:: Data for review ::

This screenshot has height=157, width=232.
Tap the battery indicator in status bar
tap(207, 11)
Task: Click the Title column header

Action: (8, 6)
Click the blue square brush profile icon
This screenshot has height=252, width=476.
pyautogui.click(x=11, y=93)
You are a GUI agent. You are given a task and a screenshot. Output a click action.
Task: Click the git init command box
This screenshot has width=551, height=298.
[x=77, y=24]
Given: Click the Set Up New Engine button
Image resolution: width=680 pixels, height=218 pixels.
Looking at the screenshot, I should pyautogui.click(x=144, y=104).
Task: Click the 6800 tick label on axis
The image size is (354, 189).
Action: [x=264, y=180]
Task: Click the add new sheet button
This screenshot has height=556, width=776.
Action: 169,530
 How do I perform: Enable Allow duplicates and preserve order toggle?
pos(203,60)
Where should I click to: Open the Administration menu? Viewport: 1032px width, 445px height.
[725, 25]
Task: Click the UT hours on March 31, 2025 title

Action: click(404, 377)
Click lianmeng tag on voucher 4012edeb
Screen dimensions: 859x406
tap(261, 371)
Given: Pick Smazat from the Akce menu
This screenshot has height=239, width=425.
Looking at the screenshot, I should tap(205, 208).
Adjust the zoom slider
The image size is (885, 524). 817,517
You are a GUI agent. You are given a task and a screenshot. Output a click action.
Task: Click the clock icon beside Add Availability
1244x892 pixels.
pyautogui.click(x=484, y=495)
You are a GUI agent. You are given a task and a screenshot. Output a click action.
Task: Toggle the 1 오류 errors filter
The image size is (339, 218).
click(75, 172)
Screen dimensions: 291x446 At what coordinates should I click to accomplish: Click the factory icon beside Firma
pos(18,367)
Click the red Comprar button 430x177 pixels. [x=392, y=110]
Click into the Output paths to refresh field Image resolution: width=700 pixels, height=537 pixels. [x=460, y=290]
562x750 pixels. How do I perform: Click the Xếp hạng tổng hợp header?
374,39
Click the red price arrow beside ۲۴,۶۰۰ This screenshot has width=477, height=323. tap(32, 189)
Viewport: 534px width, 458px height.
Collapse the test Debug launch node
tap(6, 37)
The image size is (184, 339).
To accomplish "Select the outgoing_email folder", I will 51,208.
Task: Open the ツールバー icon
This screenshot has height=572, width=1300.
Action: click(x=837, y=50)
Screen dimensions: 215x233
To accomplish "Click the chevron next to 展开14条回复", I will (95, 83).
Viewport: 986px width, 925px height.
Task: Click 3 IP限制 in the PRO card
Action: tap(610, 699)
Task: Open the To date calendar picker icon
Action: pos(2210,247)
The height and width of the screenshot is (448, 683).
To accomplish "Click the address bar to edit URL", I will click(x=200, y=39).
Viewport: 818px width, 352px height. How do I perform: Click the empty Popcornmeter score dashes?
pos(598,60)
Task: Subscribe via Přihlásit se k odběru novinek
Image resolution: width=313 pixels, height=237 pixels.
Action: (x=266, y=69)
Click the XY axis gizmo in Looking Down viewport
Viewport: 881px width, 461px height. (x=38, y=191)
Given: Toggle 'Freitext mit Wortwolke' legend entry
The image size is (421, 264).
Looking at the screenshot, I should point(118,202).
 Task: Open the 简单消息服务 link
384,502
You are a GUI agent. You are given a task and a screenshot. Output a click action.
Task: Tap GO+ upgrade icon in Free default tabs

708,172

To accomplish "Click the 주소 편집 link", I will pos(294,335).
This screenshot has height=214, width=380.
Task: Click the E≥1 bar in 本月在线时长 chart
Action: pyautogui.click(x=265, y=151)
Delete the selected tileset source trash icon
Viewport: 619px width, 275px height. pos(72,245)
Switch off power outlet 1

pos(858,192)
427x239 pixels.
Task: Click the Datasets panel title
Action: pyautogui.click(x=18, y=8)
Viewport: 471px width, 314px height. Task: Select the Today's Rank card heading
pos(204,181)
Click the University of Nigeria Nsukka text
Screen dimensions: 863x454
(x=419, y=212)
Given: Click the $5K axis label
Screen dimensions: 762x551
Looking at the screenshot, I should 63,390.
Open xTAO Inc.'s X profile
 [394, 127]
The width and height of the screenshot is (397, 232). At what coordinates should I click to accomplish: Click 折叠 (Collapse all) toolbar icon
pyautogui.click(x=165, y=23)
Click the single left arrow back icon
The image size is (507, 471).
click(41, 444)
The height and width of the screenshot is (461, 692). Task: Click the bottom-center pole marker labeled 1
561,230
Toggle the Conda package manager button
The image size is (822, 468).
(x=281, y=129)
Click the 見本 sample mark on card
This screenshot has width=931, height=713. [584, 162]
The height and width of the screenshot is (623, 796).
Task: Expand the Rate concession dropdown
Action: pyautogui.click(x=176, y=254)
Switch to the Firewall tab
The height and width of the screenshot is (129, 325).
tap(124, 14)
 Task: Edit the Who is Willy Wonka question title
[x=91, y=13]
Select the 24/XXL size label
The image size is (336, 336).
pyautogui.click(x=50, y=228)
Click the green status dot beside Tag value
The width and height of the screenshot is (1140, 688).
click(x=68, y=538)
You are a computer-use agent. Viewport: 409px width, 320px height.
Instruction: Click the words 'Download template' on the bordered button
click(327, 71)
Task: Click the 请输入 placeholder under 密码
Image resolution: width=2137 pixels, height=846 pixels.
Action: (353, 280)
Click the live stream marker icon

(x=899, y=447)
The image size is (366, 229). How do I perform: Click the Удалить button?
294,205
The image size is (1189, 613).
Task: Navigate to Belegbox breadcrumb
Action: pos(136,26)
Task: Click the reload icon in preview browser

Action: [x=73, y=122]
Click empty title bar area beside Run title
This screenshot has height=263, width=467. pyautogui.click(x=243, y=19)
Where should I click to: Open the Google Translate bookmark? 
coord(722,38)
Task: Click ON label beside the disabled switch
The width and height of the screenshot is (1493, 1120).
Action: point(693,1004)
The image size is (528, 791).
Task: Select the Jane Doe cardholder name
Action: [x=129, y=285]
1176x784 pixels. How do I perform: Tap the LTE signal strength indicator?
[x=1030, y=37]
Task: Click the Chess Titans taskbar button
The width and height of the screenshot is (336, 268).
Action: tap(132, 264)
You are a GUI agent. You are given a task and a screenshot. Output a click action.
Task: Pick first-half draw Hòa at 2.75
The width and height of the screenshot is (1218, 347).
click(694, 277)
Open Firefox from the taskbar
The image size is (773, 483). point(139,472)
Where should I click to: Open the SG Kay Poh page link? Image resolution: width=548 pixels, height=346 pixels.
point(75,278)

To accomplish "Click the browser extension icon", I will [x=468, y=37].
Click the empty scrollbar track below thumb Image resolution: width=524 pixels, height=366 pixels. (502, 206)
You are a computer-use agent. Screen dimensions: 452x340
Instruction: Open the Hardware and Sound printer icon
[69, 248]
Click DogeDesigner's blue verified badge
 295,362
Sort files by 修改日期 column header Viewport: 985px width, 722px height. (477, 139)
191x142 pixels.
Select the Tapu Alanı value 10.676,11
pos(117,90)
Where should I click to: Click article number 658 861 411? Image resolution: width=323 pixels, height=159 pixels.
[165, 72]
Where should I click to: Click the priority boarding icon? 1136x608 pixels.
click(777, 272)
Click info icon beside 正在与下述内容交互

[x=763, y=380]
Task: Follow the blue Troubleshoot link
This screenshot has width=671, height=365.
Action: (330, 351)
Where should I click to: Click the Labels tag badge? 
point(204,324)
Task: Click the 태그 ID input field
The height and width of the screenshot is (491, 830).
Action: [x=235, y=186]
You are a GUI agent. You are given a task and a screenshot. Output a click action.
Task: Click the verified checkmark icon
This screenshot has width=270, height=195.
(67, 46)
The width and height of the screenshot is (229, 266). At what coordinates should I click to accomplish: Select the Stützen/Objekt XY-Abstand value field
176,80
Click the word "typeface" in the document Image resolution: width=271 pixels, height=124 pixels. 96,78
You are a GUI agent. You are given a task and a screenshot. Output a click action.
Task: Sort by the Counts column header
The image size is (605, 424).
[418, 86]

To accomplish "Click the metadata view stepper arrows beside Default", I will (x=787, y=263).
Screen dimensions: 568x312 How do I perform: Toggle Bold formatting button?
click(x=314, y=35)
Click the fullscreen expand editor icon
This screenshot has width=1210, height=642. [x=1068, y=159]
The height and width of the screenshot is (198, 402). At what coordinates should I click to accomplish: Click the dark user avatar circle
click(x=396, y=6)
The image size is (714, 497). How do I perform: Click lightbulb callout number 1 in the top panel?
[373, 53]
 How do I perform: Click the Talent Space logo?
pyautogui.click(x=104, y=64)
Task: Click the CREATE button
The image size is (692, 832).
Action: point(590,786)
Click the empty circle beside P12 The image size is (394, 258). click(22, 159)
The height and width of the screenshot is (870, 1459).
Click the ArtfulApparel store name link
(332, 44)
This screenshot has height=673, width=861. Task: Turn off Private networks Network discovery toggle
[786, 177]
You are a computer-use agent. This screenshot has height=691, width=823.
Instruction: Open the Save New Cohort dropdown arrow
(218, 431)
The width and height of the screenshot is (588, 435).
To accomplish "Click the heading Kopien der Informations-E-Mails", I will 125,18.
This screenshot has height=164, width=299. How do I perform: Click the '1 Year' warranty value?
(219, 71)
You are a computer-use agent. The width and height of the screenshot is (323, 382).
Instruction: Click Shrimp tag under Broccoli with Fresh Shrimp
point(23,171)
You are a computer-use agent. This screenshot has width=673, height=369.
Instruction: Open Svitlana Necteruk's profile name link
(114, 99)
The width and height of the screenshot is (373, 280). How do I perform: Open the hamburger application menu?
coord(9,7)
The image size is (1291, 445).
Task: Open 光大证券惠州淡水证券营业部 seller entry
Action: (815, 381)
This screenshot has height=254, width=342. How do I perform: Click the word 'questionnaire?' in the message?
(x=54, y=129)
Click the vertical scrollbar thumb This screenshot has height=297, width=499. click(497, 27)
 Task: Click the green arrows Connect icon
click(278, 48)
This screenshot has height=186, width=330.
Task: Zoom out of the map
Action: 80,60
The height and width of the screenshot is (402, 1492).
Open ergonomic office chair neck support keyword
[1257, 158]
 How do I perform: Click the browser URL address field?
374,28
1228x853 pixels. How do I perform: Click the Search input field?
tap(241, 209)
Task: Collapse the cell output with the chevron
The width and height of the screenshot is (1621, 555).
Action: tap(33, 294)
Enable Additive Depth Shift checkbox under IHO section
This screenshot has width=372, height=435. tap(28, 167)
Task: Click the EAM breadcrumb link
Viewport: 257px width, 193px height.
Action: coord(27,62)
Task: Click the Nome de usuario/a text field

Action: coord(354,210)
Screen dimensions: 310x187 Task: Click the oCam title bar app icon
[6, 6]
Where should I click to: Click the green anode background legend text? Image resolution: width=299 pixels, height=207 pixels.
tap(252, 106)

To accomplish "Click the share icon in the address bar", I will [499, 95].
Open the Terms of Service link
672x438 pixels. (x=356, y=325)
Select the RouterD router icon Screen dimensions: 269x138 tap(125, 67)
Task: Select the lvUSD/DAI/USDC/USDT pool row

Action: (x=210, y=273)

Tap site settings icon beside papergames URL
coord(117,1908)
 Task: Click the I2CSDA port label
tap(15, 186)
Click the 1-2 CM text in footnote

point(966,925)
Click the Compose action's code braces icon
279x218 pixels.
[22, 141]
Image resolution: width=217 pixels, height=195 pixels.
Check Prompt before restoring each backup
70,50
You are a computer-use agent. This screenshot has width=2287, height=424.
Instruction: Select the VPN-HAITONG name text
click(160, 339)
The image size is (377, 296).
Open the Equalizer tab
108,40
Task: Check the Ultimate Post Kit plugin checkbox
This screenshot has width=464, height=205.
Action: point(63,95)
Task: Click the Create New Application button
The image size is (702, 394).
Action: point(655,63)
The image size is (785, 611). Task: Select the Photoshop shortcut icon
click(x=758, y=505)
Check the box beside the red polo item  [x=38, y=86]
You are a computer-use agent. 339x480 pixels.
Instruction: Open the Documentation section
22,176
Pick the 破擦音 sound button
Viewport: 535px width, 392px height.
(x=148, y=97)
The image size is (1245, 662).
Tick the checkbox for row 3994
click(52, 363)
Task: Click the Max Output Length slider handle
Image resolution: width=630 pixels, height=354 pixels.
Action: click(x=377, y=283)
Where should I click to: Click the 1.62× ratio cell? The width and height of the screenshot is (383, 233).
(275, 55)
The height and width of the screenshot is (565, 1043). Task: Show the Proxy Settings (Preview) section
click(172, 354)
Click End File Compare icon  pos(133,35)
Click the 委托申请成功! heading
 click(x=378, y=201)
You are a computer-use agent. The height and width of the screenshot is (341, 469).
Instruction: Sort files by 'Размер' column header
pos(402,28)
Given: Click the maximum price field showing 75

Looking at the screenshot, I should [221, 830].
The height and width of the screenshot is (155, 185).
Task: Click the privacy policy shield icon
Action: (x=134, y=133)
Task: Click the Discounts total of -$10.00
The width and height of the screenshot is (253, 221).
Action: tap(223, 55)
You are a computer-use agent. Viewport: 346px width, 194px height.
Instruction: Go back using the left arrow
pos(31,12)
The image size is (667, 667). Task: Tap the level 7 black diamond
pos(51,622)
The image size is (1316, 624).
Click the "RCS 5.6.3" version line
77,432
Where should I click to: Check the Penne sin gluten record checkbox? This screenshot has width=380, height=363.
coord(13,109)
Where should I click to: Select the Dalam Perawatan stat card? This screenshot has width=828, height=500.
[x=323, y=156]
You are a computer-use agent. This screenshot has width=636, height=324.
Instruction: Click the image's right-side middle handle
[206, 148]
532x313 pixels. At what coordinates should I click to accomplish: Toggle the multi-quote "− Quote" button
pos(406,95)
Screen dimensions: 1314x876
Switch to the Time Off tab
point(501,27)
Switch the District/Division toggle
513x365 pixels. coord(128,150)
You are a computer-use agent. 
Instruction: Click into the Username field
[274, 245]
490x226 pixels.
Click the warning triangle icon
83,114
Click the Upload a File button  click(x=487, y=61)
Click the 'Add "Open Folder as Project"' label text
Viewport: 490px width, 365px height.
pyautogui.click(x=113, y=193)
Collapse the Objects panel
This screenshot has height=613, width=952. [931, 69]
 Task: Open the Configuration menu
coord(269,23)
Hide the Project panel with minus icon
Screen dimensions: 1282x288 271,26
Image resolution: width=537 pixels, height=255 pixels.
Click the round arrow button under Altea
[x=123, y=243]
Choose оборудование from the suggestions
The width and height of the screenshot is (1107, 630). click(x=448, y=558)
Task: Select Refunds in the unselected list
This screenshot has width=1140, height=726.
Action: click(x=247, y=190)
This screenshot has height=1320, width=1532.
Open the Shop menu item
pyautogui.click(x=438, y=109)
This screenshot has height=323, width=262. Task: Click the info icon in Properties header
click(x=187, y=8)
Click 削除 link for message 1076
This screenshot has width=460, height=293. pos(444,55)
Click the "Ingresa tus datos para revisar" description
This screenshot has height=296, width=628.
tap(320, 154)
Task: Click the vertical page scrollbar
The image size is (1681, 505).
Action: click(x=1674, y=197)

:::

» Task item:
Return only the count of lines in the records that hold the word "vertical".

» Problem solution:
2